Pakistan ve Hindistan'ı birbirlerinden ayıran tek unsur dinlerinin farklı olması. Hintli ve Pakistanlıları birlikte bir odaya koysanız, kim Hintli, kim Pakistanlı ayırt edemezsiniz. İngiltere, 1947 yılında alt kıtadaki sömürgesini din temelinde ikiye bölerek bağımsızlıklarını vermiş, Keşmir'i de saatli bir bomba olarak iki ülkenin kucağına bırakmış. 

Hindistan, 29 eyalet ve 9 "merkezden yönetilen birim"den oluşan federal bir devlet. Eyalet deyip geçmeyin. Uttar Pradesh eyaletinin nüfusu 204 milyon.
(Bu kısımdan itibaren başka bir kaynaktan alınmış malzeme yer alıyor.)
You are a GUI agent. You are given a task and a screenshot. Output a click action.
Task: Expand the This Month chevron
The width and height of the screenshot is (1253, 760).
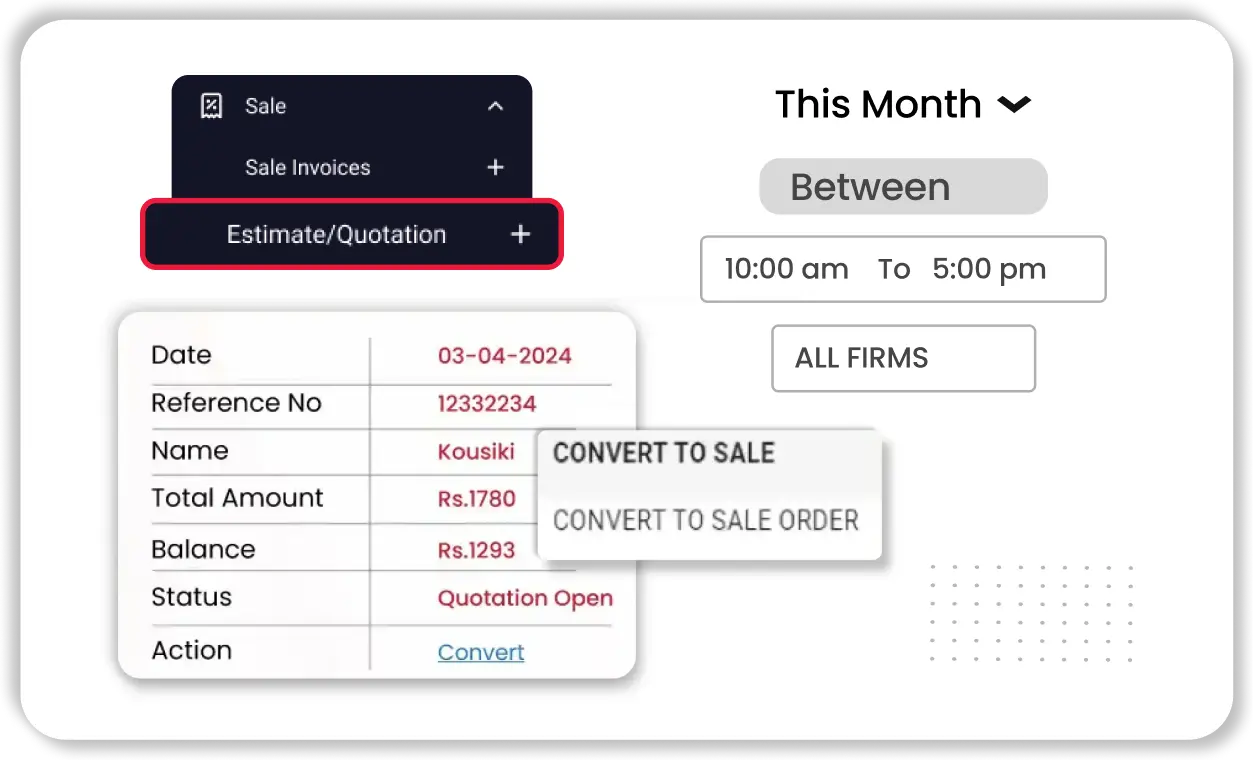pyautogui.click(x=1014, y=105)
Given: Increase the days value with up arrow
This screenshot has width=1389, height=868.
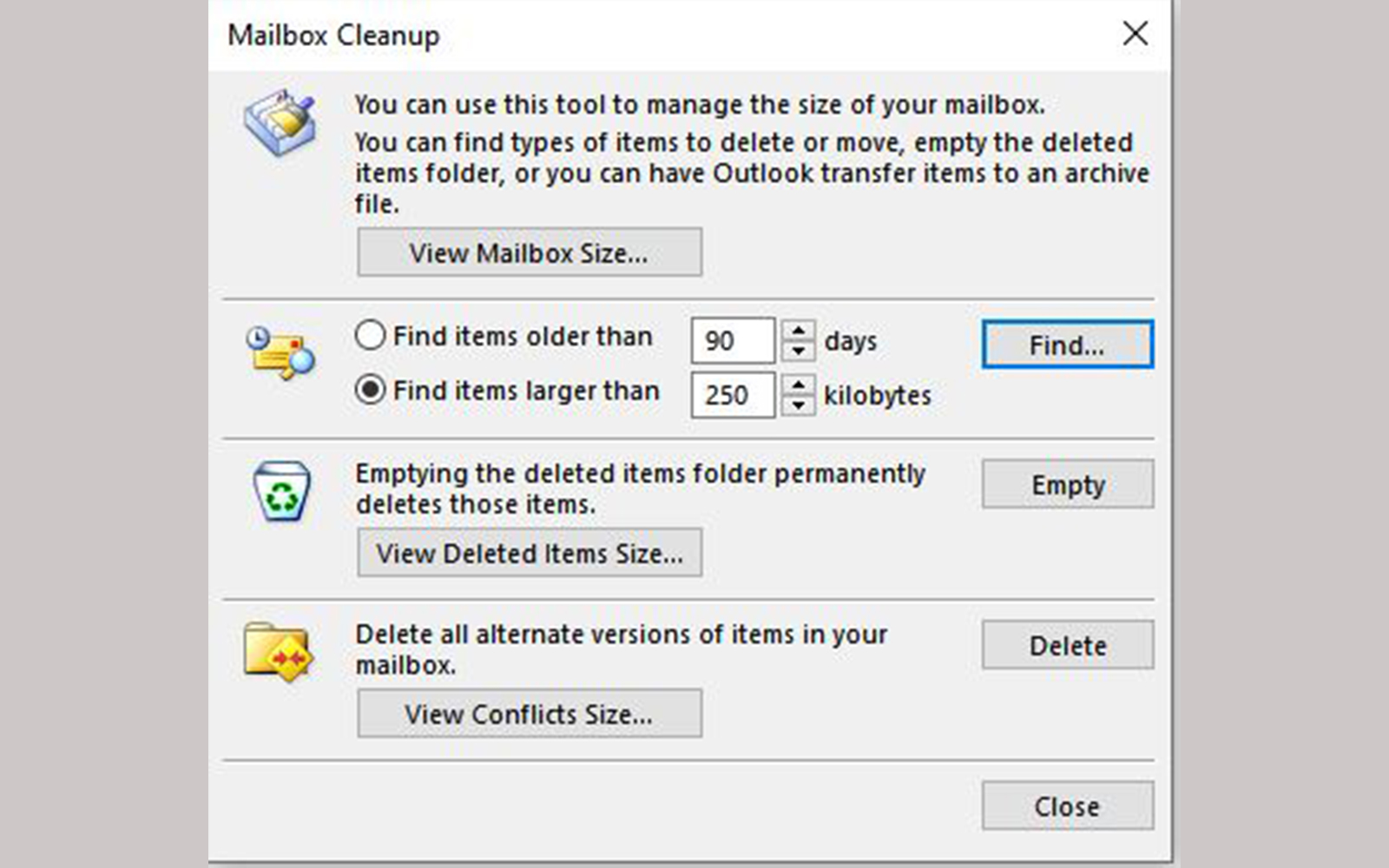Looking at the screenshot, I should click(x=798, y=330).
Avrupa Birliği'nin en büyük ülkesi Almanya'nın nüfusunun neredeyse üç katı.

Beş eyalette yapılan parlamento seçimleri

Geçtiğimiz şubat-mart aylarında Hindistan'ın Uttar Pradesh, Punjap, Manipur, Uttarakhand ve Goa eyaletlerinde parlamento seçimleri yapıldı. Seçimler yedi aşamalı olarak yapıldığından sonuçların belli olması bir ayı geçiyor.10 Mart'ta açıklanan resmi sonuçlara göre, İktidardaki, Başbakan Narendra Modi'nin aşırı milliyetçi ve dinci Bharatya Janata partisi(BJP), dört eyalette seçimleri önde bitirdi. Anlaşılan aşırı milliyetçiliğin güç kazanmasından Avrupa'da olduğu gibi, Hindistan da nasibini almış.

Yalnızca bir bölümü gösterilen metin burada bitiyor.